▸ **Task brief**
Pull every line that holds the word "will" from the entries.

▸ **Provided data**
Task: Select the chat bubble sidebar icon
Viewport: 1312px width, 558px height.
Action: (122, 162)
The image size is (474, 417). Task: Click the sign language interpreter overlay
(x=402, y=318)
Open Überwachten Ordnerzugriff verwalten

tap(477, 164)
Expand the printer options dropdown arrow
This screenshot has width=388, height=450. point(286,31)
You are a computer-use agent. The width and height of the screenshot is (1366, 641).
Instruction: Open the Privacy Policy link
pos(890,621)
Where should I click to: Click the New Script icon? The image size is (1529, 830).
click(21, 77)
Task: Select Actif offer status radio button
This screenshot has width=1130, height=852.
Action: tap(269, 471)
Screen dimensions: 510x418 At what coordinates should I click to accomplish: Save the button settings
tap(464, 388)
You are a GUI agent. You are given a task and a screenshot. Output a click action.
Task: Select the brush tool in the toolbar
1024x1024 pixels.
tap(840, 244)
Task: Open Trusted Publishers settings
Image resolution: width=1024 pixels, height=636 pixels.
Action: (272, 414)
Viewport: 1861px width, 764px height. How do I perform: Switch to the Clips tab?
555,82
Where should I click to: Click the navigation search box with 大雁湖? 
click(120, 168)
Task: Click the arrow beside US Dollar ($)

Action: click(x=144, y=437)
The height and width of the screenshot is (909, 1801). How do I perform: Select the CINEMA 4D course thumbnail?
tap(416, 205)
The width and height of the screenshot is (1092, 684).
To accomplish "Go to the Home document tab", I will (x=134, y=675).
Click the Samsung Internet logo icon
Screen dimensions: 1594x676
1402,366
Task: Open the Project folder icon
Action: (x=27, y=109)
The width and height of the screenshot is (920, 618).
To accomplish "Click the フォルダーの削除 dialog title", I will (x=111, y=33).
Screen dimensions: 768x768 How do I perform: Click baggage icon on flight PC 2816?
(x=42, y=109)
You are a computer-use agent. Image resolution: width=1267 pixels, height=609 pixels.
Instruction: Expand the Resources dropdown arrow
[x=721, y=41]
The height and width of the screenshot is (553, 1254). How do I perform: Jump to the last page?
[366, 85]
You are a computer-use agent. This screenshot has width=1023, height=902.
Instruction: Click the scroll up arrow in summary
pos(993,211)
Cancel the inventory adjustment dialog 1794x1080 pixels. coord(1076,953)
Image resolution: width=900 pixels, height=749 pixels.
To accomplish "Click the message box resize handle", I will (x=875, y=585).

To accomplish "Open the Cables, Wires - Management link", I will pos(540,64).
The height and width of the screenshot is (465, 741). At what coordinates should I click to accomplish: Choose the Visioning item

▸ **Response to this task**
To accomplish "Go to the Home document tab", I will (x=134, y=675).
To accomplish "Click the フォルダーの削除 dialog title", I will (x=111, y=33).
To accomplish "Click the message box resize handle", I will (x=875, y=585).
To accomplish "Open the Cables, Wires - Management link", I will pos(540,64).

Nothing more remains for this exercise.